SUPPLIED MATERIAL –
********************
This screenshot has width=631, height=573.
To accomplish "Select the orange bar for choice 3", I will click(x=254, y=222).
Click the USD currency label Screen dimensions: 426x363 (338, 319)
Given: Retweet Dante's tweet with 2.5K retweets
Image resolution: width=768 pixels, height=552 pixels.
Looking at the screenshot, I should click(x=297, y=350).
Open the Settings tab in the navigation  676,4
********************
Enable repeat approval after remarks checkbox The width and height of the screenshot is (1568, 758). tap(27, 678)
********************
ABOUT THIS EXERCISE –
Everything above from the line containing "Image resolution: width=768" down to the line containing "Open the Settings" should be copied exactly, both end lines included, and nothing else.

TASK RESPONSE –
Image resolution: width=768 pixels, height=552 pixels.
Looking at the screenshot, I should click(x=297, y=350).
Open the Settings tab in the navigation  676,4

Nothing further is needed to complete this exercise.